Marò, accolto il ricorso dell’Italia

maròRoma, 28 marzo 2014 – La Corte suprema indiana dà ragione all’Italia: Massimiliano Latorre e Salvatore Girone non saranno giudicati secondo le leggi contro il terrorismo. Esclusa la polizia Nia e il tribunale speciale, processo sospeso. I legali dei marò: “Chiediamo la giurisdizione italiana”.
Lo ha deciso la Corte suprema indiana che ha accolto il ricorso contro l’utilizzo della polizia speciale Nia e ha sospeso il processo a loro carico. La prossima udienza si terrà tra quattro settimane.

I due marò sono trattenuti in India da oltre due anni con l’accusa di aver ucciso due pescatori indiani.
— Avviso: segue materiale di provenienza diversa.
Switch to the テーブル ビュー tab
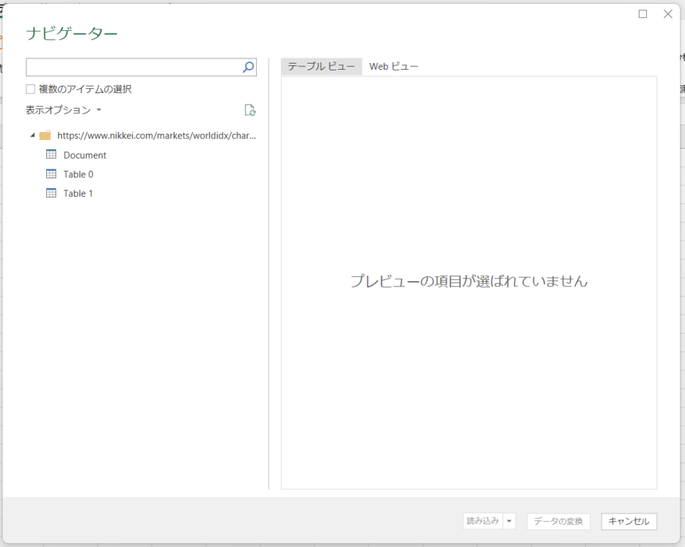685x547 pixels. [322, 66]
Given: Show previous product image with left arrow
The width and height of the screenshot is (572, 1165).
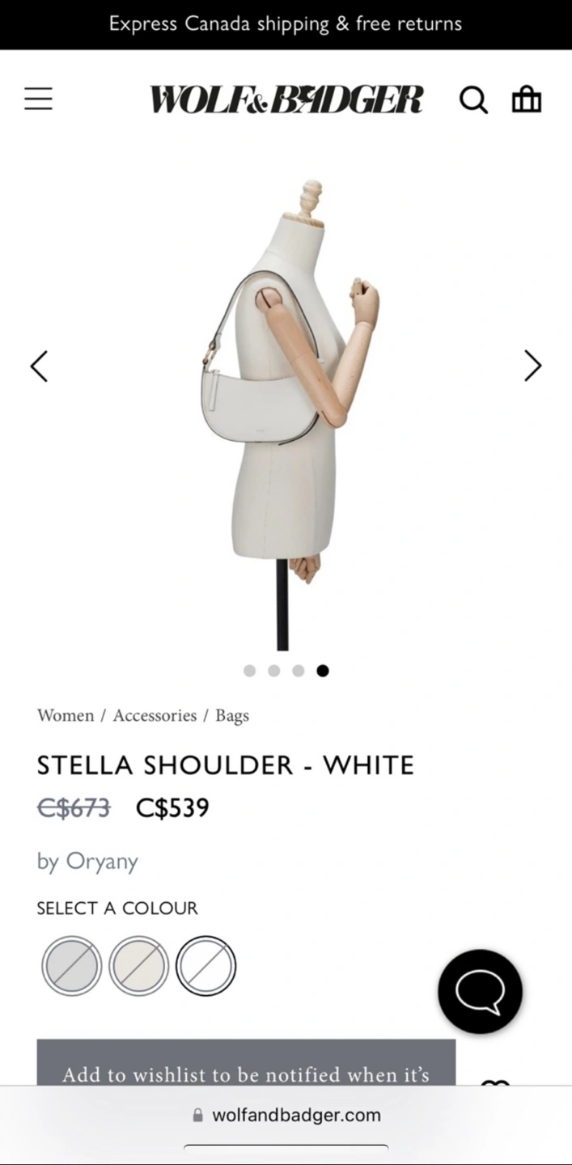Looking at the screenshot, I should [39, 366].
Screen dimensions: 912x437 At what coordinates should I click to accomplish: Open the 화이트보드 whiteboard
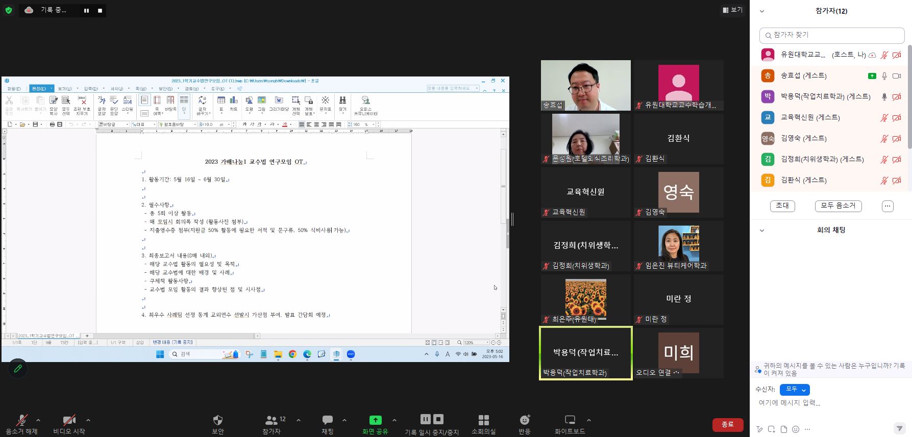tap(570, 420)
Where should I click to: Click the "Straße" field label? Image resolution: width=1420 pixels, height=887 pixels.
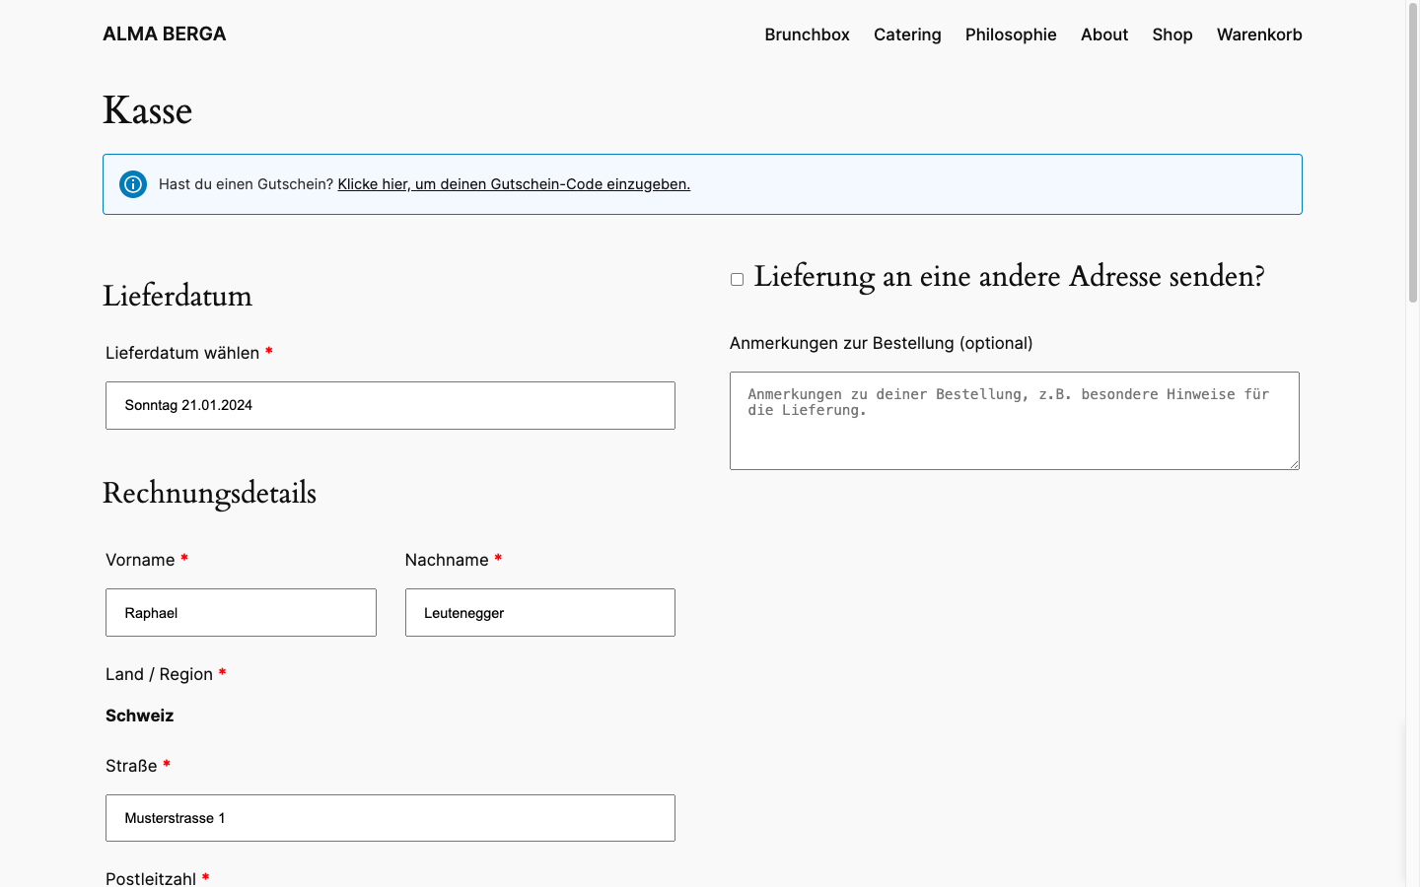click(131, 766)
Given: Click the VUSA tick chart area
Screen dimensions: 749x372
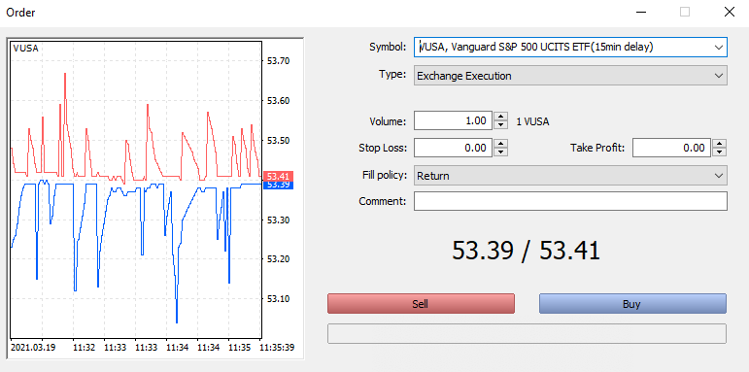Looking at the screenshot, I should click(x=136, y=189).
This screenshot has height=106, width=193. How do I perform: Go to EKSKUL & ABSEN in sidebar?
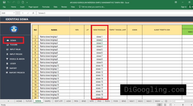[16, 59]
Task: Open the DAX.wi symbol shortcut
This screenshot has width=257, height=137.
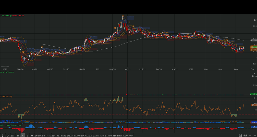Action: [x=96, y=136]
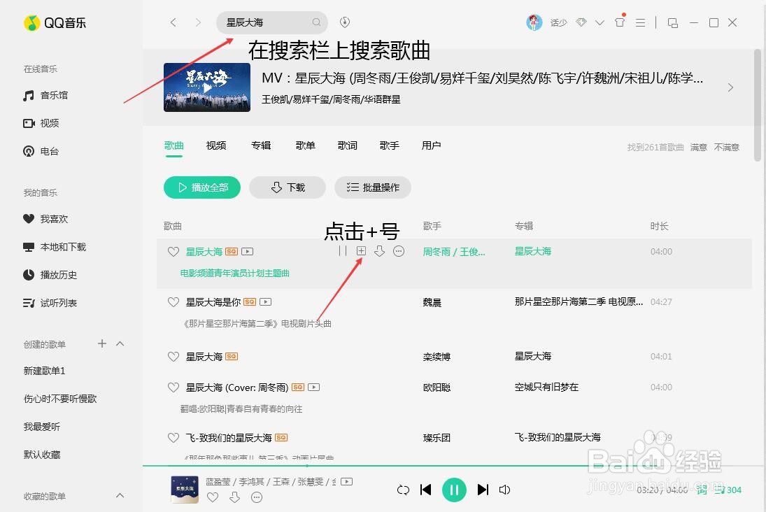The height and width of the screenshot is (512, 766).
Task: Switch to the 专辑 tab
Action: 261,145
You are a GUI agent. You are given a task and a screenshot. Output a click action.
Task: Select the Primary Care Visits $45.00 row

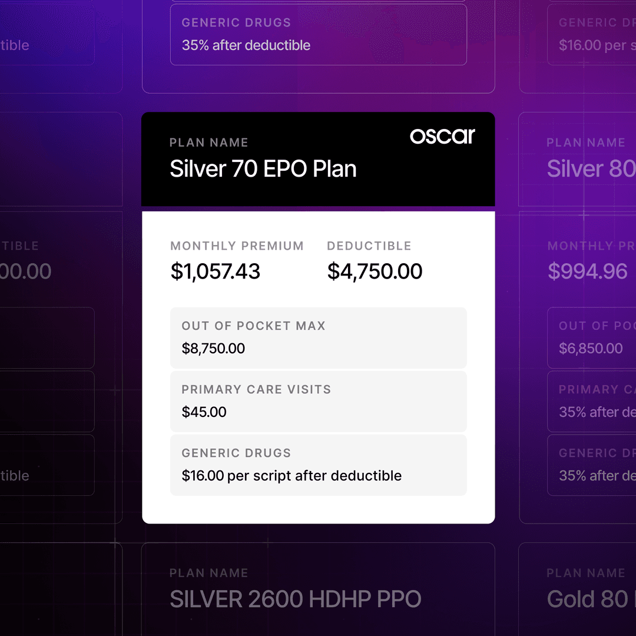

Fin dall’inizio l’Italia si era opposta all’ipotesi che venissero processati secondo le leggi indiane, sostenendo che i due si trovassero in acque internazionali e su nave battente bandiera italiana. L’esclusione della polizia antiterrorismo (che da mesi rimanda la formalizzazione delle accuse) esclude di fatto la possibilità che i due vengano condannati con la pena capitale, per quanto processati comunque secondo la giurisdizione indiana. Secondo i legali dei marò, comunque, il ricorso accolto oggi “contesta in toto il diritto dell’India a condurre l’inchiesta e a giudicare i marò”.